32a and 32b Oldtown Street is a terraced two-and-a-half-storey house with a single-storey basement, built around 1870. It was once a well-composed example of a modest Victorian town house, and while the terrace contributes interest to the streetscape, it survives as a façade only, with insufficient historic fabric remaining to merit listing.

The building is roughly rectangular in plan. To the rear west there is a three-storey pitched extension, a further two-storey extension, and an attached two-storey outbuilding. The external walls are of hammer-dressed, regular-coursed sandstone, with render to the basement. The rear elevation is finished in unpainted dry-dash render. Roofs are covered in artificial slate, with cast-iron rainwater goods. There is a brick chimney with a profiled stepped capping to the south.

The front east elevation faces onto Oldtown Street. At ground floor level, a recessed segmental-headed doorway sits to the right, fitted with a timber-and-glazed door and an overlight. To the left of the ground floor is a square-headed window with 9/9 timber casement frames. The ground-floor openings have simple rolled mouldings to their heads. At the upper levels the windows are 6/9 casements with the same dressings. All windows have cut-stone sills. Concrete steps with painted wrought-iron railings lead down to basement level, where a timber casement window sits to the left. There is a continuous stone plinth at sill level. Below the main entrance to the right is a square-headed doorway fitted with a glazed and timber door. At the rear, an assortment of timber casement windows and a door are visible at second-floor level, with all lower floors obscured by the rear returns. A metal fire-escape staircase connects the ground and upper floors. The side elevation, where exposed, is rendered.

--

What is required => Set down the house description word for word from "32a and 32b" to "to merit listing.".

Dataset excerpt =>
--

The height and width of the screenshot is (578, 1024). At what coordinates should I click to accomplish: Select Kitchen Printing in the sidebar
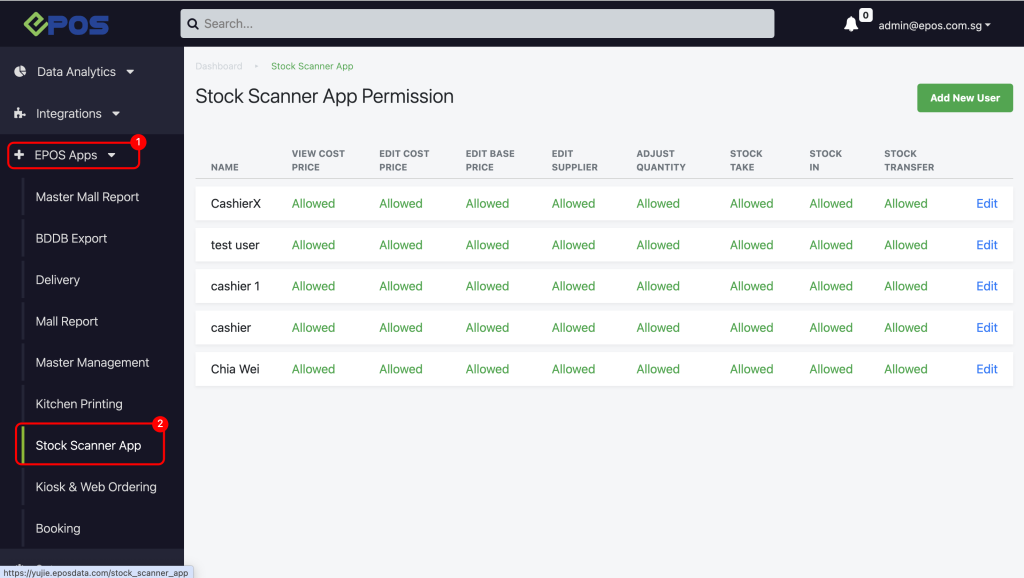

--

Answer in full =>
32a and 32b Oldtown Street is a terraced two-and-a-half-storey house with a single-storey basement, built around 1870. It was once a well-composed example of a modest Victorian town house, and while the terrace contributes interest to the streetscape, it survives as a façade only, with insufficient historic fabric remaining to merit listing.